Boris Johnson said it was “too early to say” whether foreign holidays will be allowed but rising cases in Europe meant “things certainly look difficult for the time being”.
The Prime Minister said he hoped to give more information about foreign travel on April 5, a week before the UK Government’s global travel task force is due to report.
“A lot of people do want to know about what’s going to happen on the holiday front and I know there’s a great deal of curiosity and interest,” Johnson said at a No 10 press conference.
“All I can say is it’s just too early to say and my advice is to everybody to wait for the global travel task force to report.
“We’ve heard already that there are other European countries where the disease is now rising so things certainly look difficult for the time being but we will be able to say more we hope in a few days’ time, I certainly hope to say more by April 5.”
Under the current road map for easing restrictions, the earliest date people in England could go on holiday abroad would be May 17.
A senior scientific adviser has suggested people should plan to holiday in the UK this summer.
Professor Neil Ferguson, whose modelling led to the first UK lockdown last March, said relaxing border measures too early risked the success of the UK’s vaccination programme.
He said the risk from Europe is the arrival of new variants, or importing cases of the troubling South African variant from countries where cases were rising.

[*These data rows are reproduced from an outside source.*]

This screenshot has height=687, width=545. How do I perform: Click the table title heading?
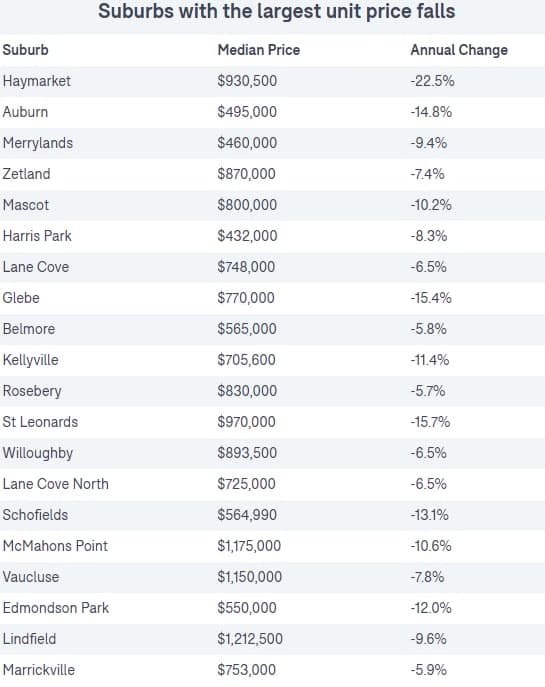click(x=276, y=11)
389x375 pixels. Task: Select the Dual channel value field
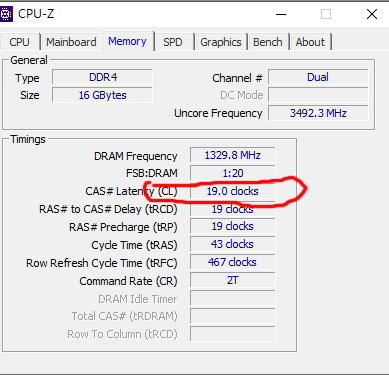[318, 77]
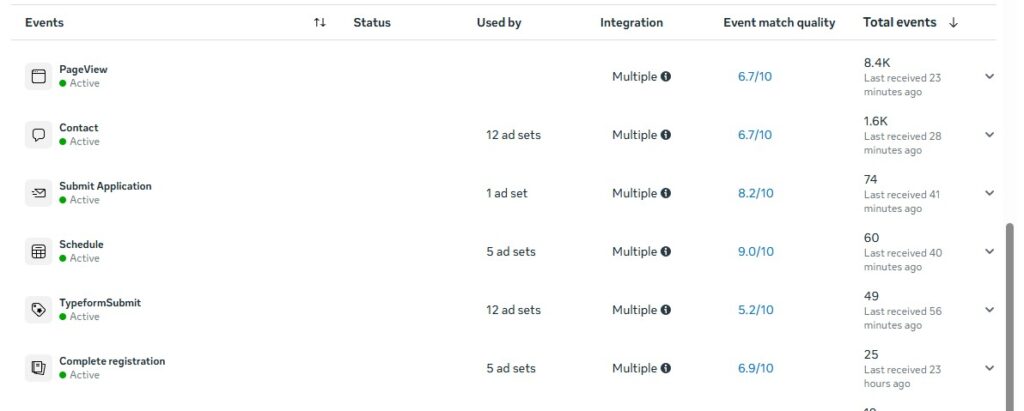
Task: Open TypeformSubmit's 5.2/10 match quality score
Action: coord(755,310)
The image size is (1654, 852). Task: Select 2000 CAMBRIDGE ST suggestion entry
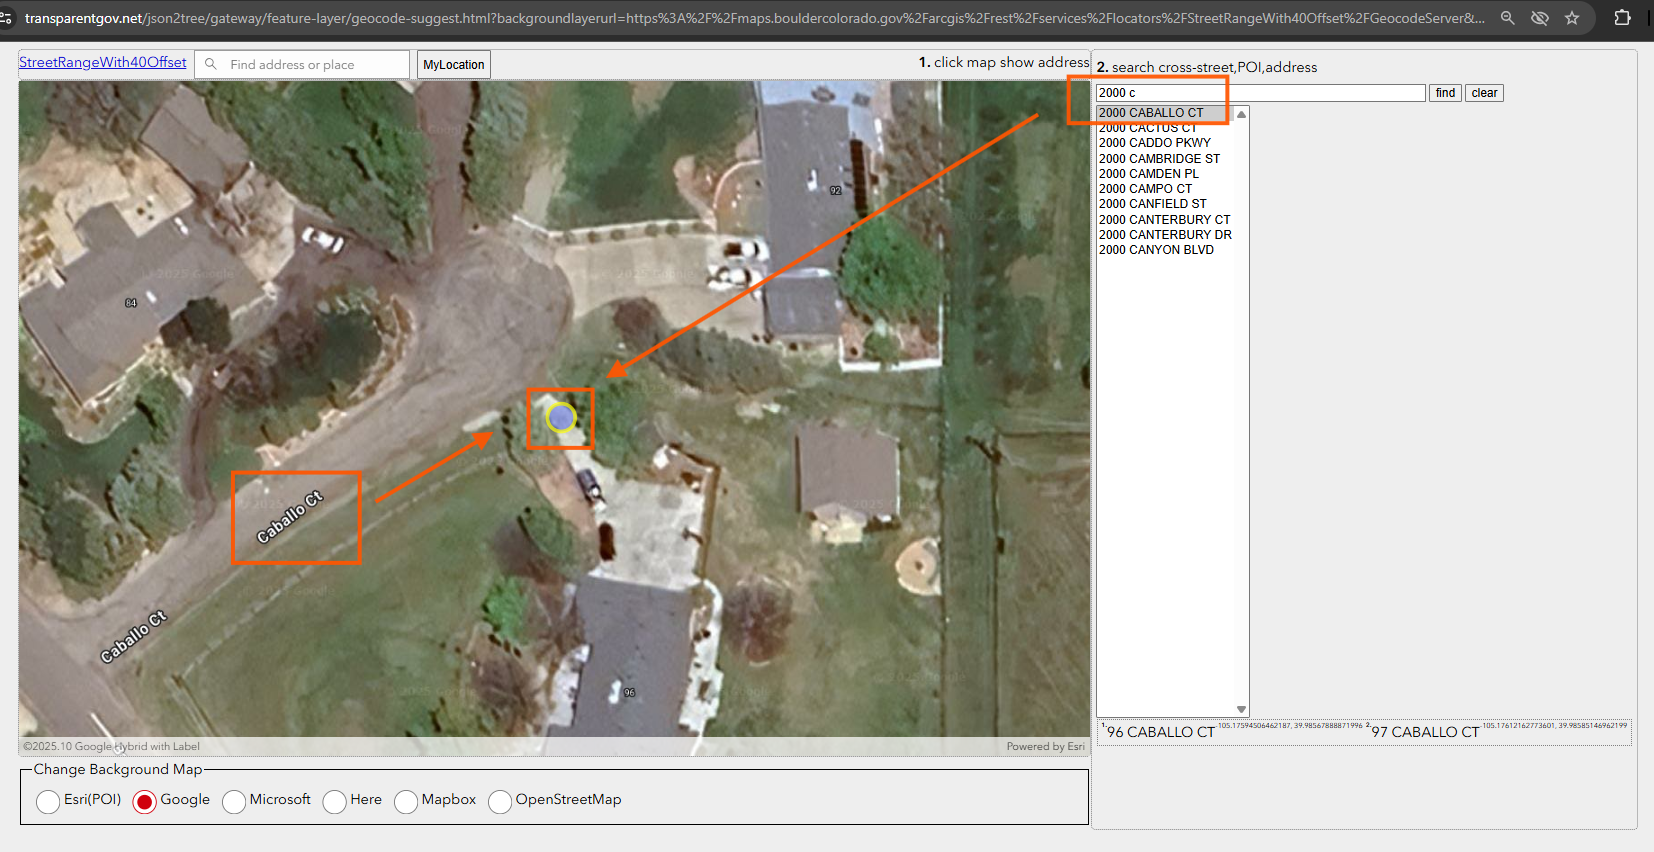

He told BBC Radio 4’s World at One programme: “I should say we also have some of the South African variant here already and other variants which may be similar, which we’re watching very carefully, so that is overall the major concern going forward and why we need to be vigilant, not just looking at Europe, and what’s happening within our borders as well.”
Professor Ferguson said the effectiveness of the AstraZeneca and Pfizer vaccines “might drop substantially, 60% or 50%” in the face of variants.
“And what that means is if we then allow transmission to resume which it is likely to do as we relax social distancing measures, we have that faint risk of being back in a situation where we have rising infections, rising hospitalisations with people who have been vaccinated,” he said.
“And back to, in the worst case, where we were in January.
“So, the effectiveness, exactly how effective vaccines is, is very critical to how quickly we’re able.. to relax measures.”
Asked if he was therefore in favour of keeping borders closed, Prof Ferguson said: “I certainly am in favour of relaxing border measures at a slower rate than we relax controls within the country, and doing all we can to reduce the risk of importation of variants which might undermine our vaccination programme.”
Asked what he wanted to see, he said that meant having finished “vaccinating everybody under 50, which will be late summer, and having vaccines in our stockpile which we know work very effectively against those variants”.
“Conservatively and being risk averse at the moment, I think we should be planning on summer holidays in the UK, not overseas.”
He said most people travelling to and from France at the moment on essential business or for commerce were exempt from quarantine and testing measures.
“I think we need to reconsider that, not the quarantine bit, but for instance introducing testing of everybody coming back, including those essential workers.”